WORK REQUIRED: Copy the rows word for word, from the line containing "Where should I click to: Enter" through the line containing "coord(1263,72)", with both of those lines included.

DATA FOR THIS EXERCISE:
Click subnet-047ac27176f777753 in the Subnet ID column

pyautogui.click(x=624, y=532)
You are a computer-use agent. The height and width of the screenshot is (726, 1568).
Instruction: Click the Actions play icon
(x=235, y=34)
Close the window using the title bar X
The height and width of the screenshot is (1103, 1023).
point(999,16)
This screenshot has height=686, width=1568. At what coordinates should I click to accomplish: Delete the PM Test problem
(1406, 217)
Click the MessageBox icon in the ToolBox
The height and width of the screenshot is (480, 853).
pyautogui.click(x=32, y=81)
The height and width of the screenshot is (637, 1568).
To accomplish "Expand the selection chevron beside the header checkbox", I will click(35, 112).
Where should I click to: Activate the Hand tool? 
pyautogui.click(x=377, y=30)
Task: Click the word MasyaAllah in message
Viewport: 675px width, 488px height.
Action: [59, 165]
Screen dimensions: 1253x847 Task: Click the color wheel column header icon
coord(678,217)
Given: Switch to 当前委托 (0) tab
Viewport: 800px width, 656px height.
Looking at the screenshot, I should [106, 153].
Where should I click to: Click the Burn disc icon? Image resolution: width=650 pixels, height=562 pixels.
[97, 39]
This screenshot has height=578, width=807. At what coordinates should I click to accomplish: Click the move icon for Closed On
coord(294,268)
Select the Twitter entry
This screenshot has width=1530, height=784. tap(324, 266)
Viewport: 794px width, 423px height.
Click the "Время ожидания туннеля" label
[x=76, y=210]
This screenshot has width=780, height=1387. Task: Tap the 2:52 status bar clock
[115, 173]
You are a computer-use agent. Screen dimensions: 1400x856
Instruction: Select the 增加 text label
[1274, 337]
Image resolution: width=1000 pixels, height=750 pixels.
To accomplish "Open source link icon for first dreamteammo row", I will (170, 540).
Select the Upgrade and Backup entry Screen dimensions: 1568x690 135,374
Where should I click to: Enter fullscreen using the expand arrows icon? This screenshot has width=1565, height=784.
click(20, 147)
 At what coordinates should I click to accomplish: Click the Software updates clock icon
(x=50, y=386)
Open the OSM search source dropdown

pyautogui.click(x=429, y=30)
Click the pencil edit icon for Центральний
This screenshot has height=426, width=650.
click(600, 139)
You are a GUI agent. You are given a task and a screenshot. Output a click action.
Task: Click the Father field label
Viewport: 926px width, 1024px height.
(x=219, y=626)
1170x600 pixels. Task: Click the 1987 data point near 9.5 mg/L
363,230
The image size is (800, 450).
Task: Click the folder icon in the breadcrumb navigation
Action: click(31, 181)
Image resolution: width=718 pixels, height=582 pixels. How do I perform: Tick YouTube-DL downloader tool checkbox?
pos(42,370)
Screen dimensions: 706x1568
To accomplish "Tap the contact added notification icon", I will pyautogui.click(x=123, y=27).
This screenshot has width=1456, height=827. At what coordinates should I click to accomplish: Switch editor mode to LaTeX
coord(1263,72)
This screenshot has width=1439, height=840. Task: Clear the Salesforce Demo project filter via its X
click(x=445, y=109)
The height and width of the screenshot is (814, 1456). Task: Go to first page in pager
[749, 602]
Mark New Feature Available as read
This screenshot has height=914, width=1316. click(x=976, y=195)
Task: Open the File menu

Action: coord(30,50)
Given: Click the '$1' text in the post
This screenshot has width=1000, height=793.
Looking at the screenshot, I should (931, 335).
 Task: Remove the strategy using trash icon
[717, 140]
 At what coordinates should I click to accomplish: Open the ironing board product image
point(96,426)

EXPECTED OUTPUT:
Where should I click to: Enter fullscreen using the expand arrows icon? This screenshot has width=1565, height=784.
click(20, 147)
 At what coordinates should I click to accomplish: Click the Software updates clock icon
(x=50, y=386)
Open the OSM search source dropdown

pyautogui.click(x=429, y=30)
Click the pencil edit icon for Центральний
This screenshot has height=426, width=650.
click(600, 139)
You are a GUI agent. You are given a task and a screenshot. Output a click action.
Task: Click the Father field label
Viewport: 926px width, 1024px height.
(x=219, y=626)
1170x600 pixels. Task: Click the 1987 data point near 9.5 mg/L
363,230
The image size is (800, 450).
Task: Click the folder icon in the breadcrumb navigation
Action: click(31, 181)
Image resolution: width=718 pixels, height=582 pixels. How do I perform: Tick YouTube-DL downloader tool checkbox?
pos(42,370)
Screen dimensions: 706x1568
To accomplish "Tap the contact added notification icon", I will pyautogui.click(x=123, y=27).
This screenshot has width=1456, height=827. At what coordinates should I click to accomplish: Switch editor mode to LaTeX
coord(1263,72)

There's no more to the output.